We leaned toward games that share Wingspan's DNA: nature or world themes, friendly rules, and satisfying payoff without a math degree. A couple of heavier picks sneak in near the bottom for when you're ready to graduate. Every game here earns its spot, and we'll tell you honestly who each one is for.
11. Cascadia
This is the closest thing to a perfect Wingspan companion. You're drafting habitat tiles and wildlife tokens to build tidy little ecosystems, and it teaches in five minutes, plays in 45, and looks lovely on the table. If you want the calm, the looks, and a lower price tag, start here.
22. Everdell
Everdell is the showpiece of the group, with a giant pop-up tree and woodland critters that make people lean in before they even know the rules. Underneath the cuteness is a sharp worker placement and tableau-building game where your cards combo off each other. Get it if table presence matters to you and you don't mind a slightly longer teach.
33. PARKS
PARKS sends you hiking down a trail, collecting resources and visiting national parks rendered in stunning poster art. It's lighter than Wingspan and a touch more tactical, which makes it a great pick for relaxed game nights and mixed groups. Ideal if you found Wingspan's rulebook a bit much and want something even breezier.
44. Lost Ruins of Arnak
Arnak blends deck-building, worker placement, and a little exploration into one smooth package, with art that pulls you straight into the jungle. It's a step up in weight from Wingspan but never feels punishing, and there's always an obvious next move to chase. Reach for this when your group is ready for more decisions without more headaches.
55. Ark Nova
You're designing a modern zoo, playing animal and project cards that chain into a serious engine. It's the spiritual big sibling to Wingspan: same love of animals, far more depth and table space.

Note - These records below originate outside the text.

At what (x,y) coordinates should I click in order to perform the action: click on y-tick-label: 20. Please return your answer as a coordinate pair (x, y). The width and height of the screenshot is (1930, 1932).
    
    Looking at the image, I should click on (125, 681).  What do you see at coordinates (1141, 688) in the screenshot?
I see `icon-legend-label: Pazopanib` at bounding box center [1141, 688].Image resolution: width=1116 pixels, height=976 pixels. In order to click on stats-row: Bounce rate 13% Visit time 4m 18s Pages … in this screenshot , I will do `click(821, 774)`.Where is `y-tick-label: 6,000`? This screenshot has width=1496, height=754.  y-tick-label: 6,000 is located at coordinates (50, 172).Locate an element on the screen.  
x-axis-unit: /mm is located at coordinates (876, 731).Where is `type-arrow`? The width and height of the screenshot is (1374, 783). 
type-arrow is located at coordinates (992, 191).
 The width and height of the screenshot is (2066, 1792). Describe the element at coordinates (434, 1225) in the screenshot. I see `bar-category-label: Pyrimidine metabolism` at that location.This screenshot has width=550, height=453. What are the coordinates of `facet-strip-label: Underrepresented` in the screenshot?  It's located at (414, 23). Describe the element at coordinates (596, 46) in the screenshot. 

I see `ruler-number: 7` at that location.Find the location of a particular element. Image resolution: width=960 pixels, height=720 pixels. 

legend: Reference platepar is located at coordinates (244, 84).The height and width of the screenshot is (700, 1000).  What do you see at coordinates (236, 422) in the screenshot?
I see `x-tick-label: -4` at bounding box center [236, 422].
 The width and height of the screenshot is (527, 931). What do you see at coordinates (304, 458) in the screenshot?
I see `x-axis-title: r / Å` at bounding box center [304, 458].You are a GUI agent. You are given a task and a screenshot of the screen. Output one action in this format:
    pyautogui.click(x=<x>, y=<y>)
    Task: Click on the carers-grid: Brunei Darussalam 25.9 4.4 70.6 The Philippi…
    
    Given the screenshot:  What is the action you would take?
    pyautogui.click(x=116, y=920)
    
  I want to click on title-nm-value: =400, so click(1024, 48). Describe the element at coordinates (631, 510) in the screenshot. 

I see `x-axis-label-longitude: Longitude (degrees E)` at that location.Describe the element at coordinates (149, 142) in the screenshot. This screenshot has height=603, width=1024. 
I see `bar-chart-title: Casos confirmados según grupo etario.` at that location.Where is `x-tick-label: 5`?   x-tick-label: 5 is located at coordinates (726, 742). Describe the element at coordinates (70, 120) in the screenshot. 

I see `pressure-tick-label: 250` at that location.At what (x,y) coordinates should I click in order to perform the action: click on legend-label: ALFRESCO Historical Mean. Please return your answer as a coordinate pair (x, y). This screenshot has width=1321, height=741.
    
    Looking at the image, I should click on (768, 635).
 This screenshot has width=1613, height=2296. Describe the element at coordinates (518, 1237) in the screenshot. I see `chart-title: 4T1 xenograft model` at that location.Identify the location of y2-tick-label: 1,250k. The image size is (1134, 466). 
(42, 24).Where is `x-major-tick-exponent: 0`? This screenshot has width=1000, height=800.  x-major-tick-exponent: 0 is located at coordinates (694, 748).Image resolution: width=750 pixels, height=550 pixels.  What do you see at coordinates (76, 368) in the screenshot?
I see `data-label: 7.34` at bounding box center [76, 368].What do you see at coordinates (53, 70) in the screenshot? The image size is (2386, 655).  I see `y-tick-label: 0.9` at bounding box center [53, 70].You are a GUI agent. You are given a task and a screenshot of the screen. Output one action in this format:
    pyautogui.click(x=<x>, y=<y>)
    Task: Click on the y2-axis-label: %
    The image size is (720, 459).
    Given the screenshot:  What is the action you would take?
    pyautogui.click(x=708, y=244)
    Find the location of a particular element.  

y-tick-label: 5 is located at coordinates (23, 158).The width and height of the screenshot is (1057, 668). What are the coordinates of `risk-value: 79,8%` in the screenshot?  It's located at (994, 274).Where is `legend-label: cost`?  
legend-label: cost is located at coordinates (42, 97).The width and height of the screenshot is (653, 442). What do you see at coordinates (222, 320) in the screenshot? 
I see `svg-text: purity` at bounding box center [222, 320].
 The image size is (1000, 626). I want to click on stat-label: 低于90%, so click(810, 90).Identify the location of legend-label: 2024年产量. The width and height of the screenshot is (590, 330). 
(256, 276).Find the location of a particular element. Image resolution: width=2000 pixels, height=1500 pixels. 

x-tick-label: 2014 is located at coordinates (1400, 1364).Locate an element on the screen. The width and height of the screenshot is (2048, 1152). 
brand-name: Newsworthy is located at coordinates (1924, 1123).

Only grab this if your table is happy to sit for two-plus hours and learn a chunkier rulebook.
66. Concordia
Concordia trades flashy art for clean, elegant engine-building where you replay a hand of cards to grow a Roman trade network. There's no luck to hide behind, just smart, peaceful planning that rewards repeat plays. Pick it if you loved building Wingspan's engine and want a purer, more strategic version of that feeling.
77. Terraforming Mars
This is the deep end of card-driven engine-building, where you spend hours turning a red planet green one project at a time. The production is plain and the rules sprawl, but the engine-building payoff is enormous and addictive. Save it for when Wingspan starts feeling too short and you want a real project.
88. Gaia Project
Gaia Project is the heaviest game here, a sprawling space-faring 4X where every faction plays differently and the engine-building runs deep. It's gorgeous in a busy, intimidating way and asks a lot of you. Only worth it if your group has graduated past Wingspan and actively wants a brain-burner.
If you want Wingspan's calm, build-something-beautiful feeling, start with Cascadia or Everdell and work your way down to the meatier picks.